And speaking of idiocy, here was Dr. Brockheimer having to put up with this mound of ersatz research from her Nean-derthalish undergraduates. What a waste of time! Things had gotten even worse this year when two sections of freshmen were foisted on her! Thank God classes, exams, and all the rest of this malarkey that passed for a college education were ending for the summer.
Dr. Brockheimer took a deep breath, stared malevolently at her stack of unfinished work, and pushed a reluctant hand slowly toward the pile.
8
Transformation
George and Nan leaned over a large sheet of vellum drafting paper spread out on the backyard patio table. Shirelle’s design, drawn to scale and displaying the accurate contours of the land, was punctuated with measurements, dimensions, and comments. It laid out for them a front yard the sheer majesty of which garden-by-the-gut naturals such as George and Nan could never have conceived. They silently studied the plan, their eyes open wide and darting across the paper, then narrowing into thin slits as they bowed their heads closer to the paper to try to make out Shirelle’s handwriting and draftsman-like renderings of shrubs, bushes, and flowers.

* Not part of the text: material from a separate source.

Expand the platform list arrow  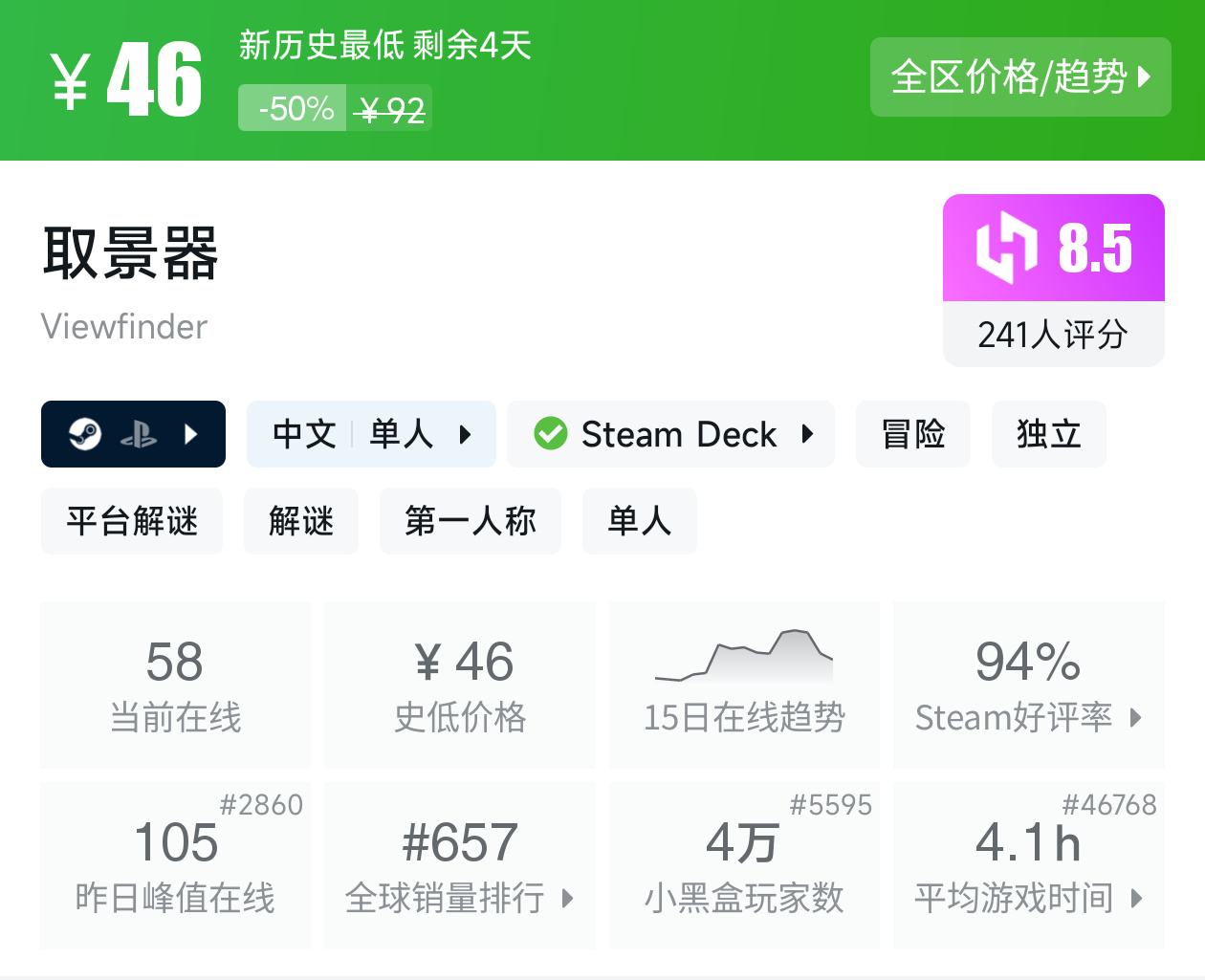191,435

“I can tell you what things are if you’re having a hard time reading my notations,” said Shirelle. She watched nervously as the Fremonts’ expressions veered dangerously toward the quizzical.
What if they hated her plan? She would just die! But if they loved it? A hint of a smile creased Nan’s face. Shirelle’s heart leaped. Then, Her Munificence, the Grand Goddess of Gardening, spoke.
“My goodness, Shirelle, you’ve even got the contour lines on here,” she said. “And there they are bunched together to show our slope. Wow!” Shirelle flushed with pride.
“For my floriculture degree, I had to take courses in architectural drawing and basic cartography,” she said, trying to sound secure in her knowledge without being boastful. “If you don’t have the scale right, or the topography, or the correct location of things, you can really mess up your design, and it won’t turn out right.”
“Mmm-hmm,” said Nan, who went back to her silent study of Shirelle’s drawing. What does that “mmm-hmm” mean? wondered Shirelle. It sounded kind of noncommittal. She wondered if Nan had just brought up the contour lines to disguise her intense dislike of everything else. Damning with faint praise. Shirelle could feel her face drooping.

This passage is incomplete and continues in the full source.